The kiosks carry a small range of newspapers, magazines, food and confectionary.
Group finance director Robert Moorhead said: “It [the kiosks] is an opportunity to get our brand in front of a lot of people. It’s our first step into China and it is clearly a massive country so there is a huge opportunity.”
WHSmith now has 121 shops internationally, with new locations secured in the Middle East, southeast Asia and Scandinavia.
WHSmith travel total sales were flat with like-for-like sales down 4%, while high street total sales were down 6% and like-for-like sales down 5%.

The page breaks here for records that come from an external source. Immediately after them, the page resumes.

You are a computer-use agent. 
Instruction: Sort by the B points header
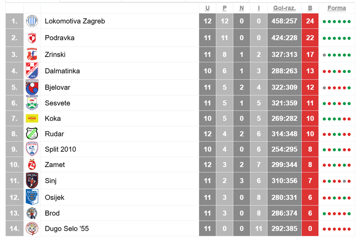click(310, 8)
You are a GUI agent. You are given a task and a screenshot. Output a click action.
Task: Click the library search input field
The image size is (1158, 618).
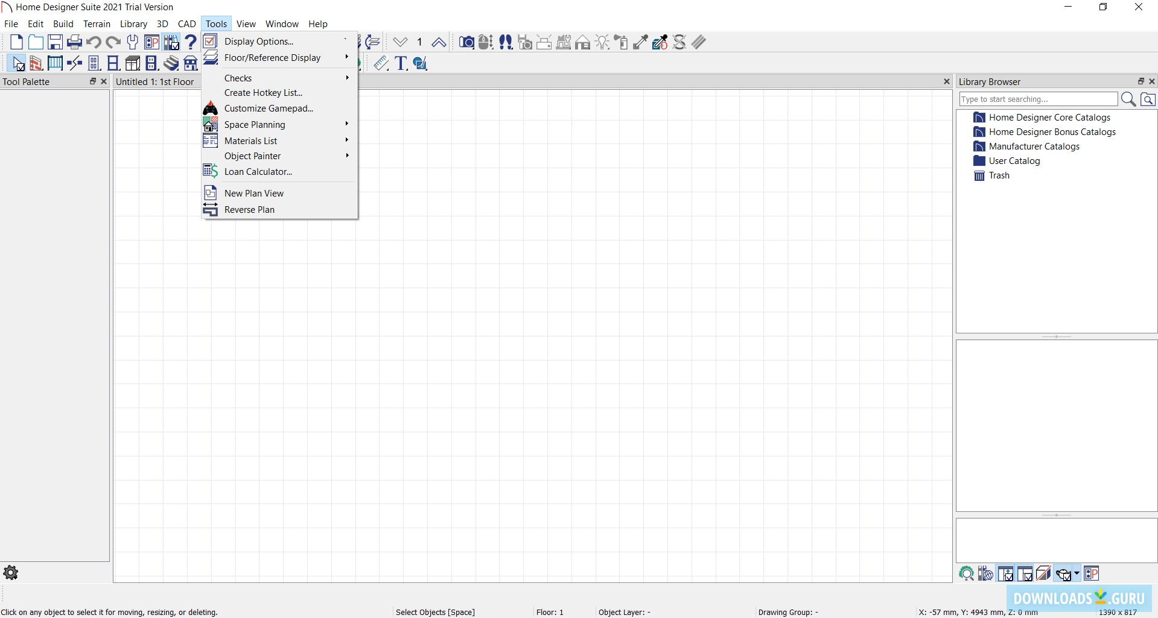(1038, 99)
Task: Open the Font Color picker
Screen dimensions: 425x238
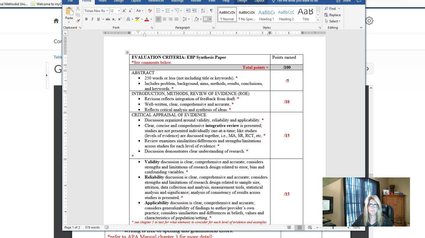Action: (x=146, y=19)
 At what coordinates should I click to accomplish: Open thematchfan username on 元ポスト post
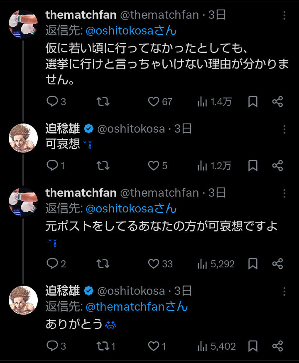click(81, 193)
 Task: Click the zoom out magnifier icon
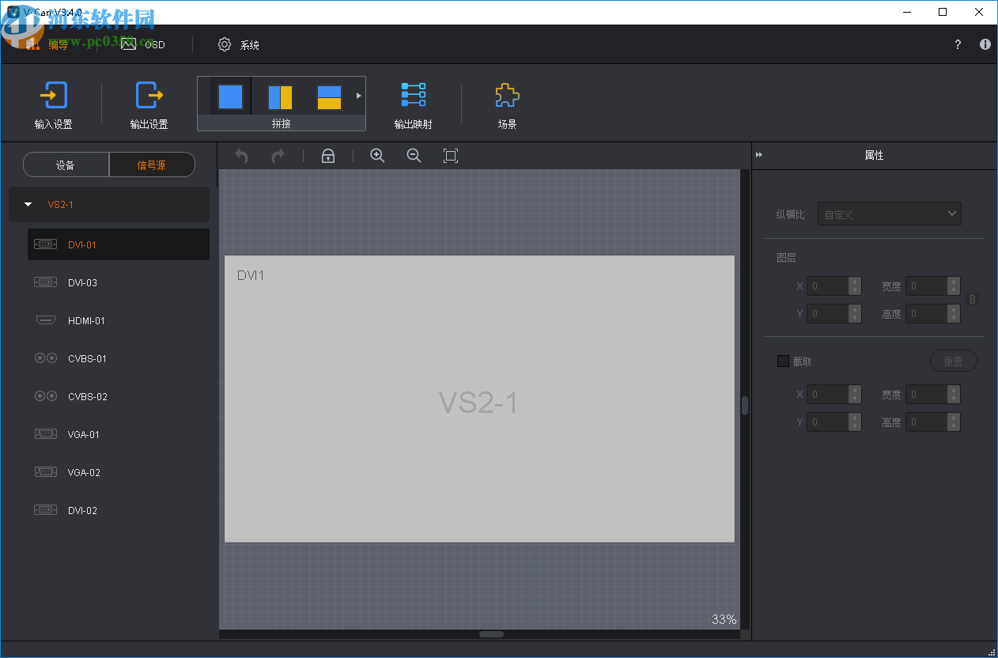pyautogui.click(x=414, y=156)
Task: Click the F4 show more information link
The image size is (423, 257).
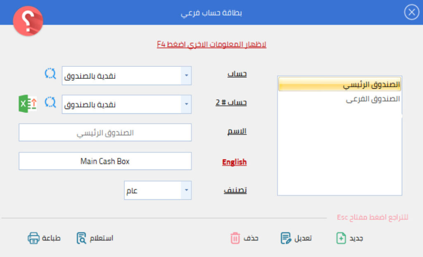Action: [x=212, y=44]
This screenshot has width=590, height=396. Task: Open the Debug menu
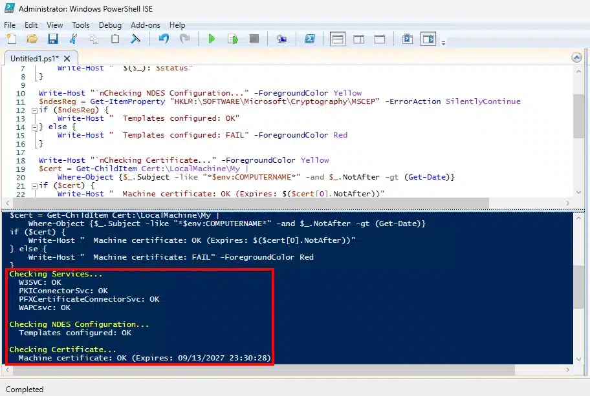(x=109, y=25)
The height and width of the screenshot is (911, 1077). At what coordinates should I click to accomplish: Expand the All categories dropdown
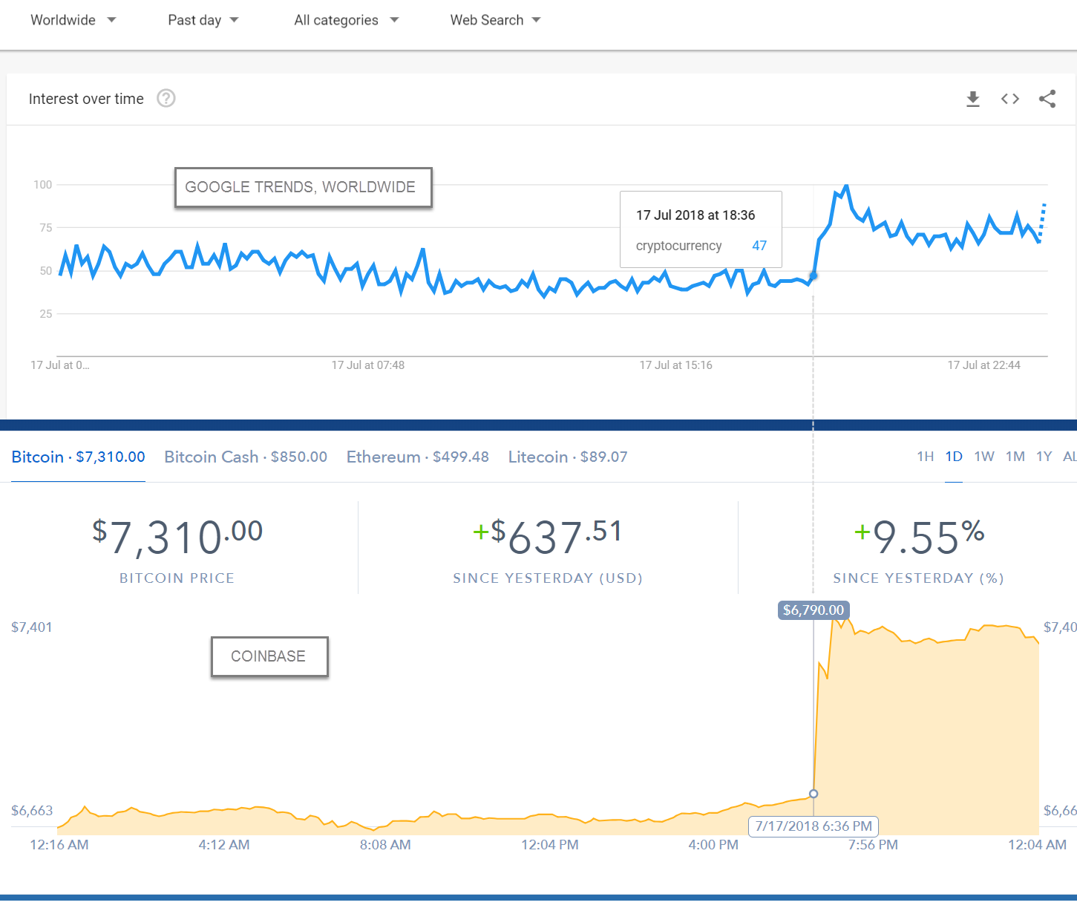click(x=347, y=20)
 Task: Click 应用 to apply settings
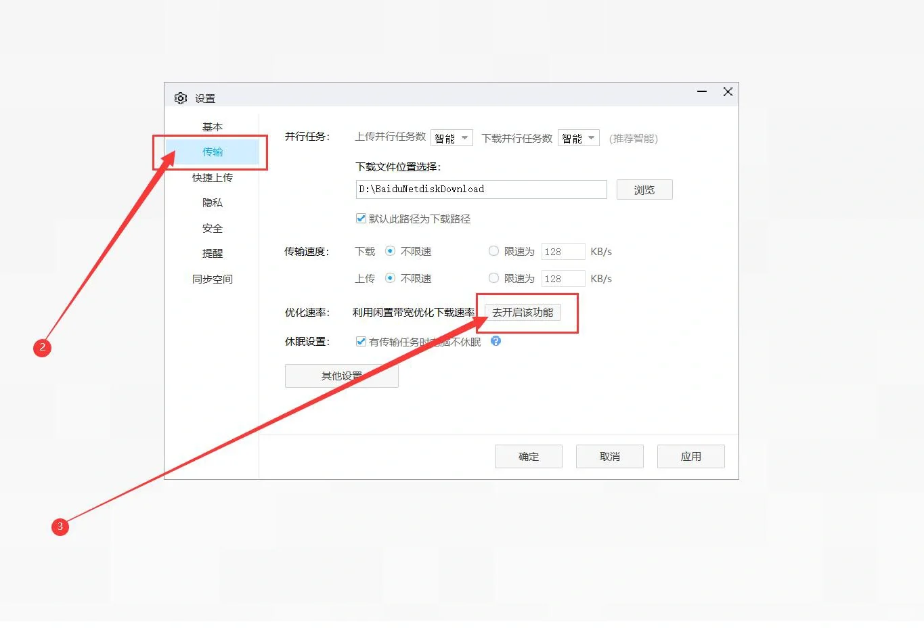click(690, 455)
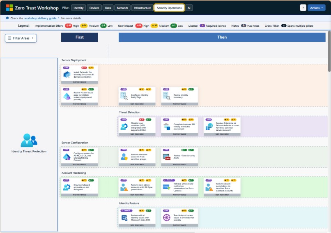331x233 pixels.
Task: Click the Identity Threat Protection people icon
Action: pos(29,140)
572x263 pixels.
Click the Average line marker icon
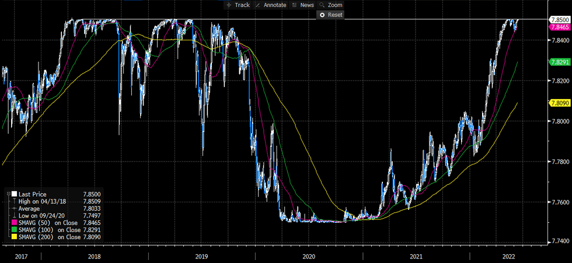point(14,208)
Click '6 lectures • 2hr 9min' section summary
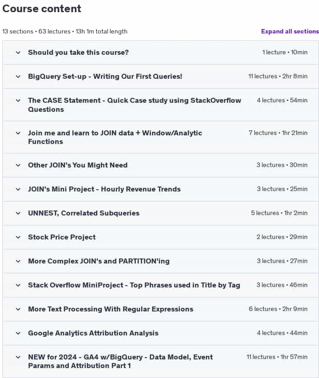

Moorhead said both divisions are affected by the tough economic climate, with “no real change in passenger numbers” for its travel arm, and he said the retailer is “not expecting any change” in the high street climate in the second half.
WHSmith is trialling several new formats as it seeks to develop new brands. It has opened a WHSmith Express store at East Midlands airport, a WHSmith BooksPlus shop at Heathrow T4 and three childrens shops called Zoodle, two in Manchester Airport and one in Melbourne Airport.
Moorhead said: “It’s early days [with the trials] but we’re really encouraged so far.” He did not rule out opening some of the trial fascias on the high street if the trials prove successful.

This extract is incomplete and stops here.